## PROBLEM TO WORK ON
Copy out the article about WalkMe's $11 million funding round in full, word for word.

-- EXTRACT TO READ follows --

Judging from all of the calls I get from my mother about how to put pictures on Facebook, the Internet can be an awfully confusing place for people, especially those who did not grow up with them. It's not all their fault, though; there are plenty of confusing, and poorly laid out, websites out there that even the most experienced users would have trouble navigating.
That is where WalkMe comes in. It is a company that provides online publishers with the ability to create simple on-screen walkthroughs to make the Internet an easier place to navigate. And now it has now raised $11 million in new funding to expand that vision, the company announced on Tuesday.
The round was led by new investor Scale Venture Partners, and also included participation from Mangrove Capital Partners, Giza Venture Capital and Gemini Israel Ventures.

-- EXTRACT TO READ concluded --
-- EXERCISE DATA follows --

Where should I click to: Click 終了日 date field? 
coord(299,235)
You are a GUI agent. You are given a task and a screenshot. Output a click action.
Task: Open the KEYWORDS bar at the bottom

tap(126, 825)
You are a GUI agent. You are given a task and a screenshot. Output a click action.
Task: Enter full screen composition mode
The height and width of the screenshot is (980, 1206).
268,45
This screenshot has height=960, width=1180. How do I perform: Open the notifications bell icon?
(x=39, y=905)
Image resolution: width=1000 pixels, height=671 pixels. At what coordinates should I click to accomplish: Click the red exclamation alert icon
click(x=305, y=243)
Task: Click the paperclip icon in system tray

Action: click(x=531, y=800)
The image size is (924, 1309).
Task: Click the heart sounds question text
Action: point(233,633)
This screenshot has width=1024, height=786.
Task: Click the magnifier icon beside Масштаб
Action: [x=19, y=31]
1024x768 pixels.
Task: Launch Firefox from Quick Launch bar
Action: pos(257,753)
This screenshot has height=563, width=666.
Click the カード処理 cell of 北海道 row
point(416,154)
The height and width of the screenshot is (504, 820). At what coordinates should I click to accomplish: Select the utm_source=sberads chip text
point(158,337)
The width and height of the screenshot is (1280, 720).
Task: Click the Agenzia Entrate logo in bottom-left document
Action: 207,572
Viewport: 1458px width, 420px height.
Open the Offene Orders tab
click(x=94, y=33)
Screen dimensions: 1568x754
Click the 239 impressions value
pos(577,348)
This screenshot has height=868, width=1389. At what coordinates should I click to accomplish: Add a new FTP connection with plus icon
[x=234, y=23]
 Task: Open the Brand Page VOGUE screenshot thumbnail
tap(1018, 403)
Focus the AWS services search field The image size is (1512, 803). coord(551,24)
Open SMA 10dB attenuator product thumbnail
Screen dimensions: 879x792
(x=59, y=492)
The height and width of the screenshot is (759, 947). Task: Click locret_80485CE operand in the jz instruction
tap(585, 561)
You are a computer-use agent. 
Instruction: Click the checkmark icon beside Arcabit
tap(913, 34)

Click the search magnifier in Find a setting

-- EXERCISE DATA concluded --

## RESPONSE BOX
Judging from all of the calls I get from my mother about how to put pictures on Facebook, the Internet can be an awfully confusing place for people, especially those who did not grow up with them. It's not all their fault, though; there are plenty of confusing, and poorly laid out, websites out there that even the most experienced users would have trouble navigating.
That is where WalkMe comes in. It is a company that provides online publishers with the ability to create simple on-screen walkthroughs to make the Internet an easier place to navigate. And now it has now raised $11 million in new funding to expand that vision, the company announced on Tuesday.
The round was led by new investor Scale Venture Partners, and also included participation from Mangrove Capital Partners, Giza Venture Capital and Gemini Israel Ventures.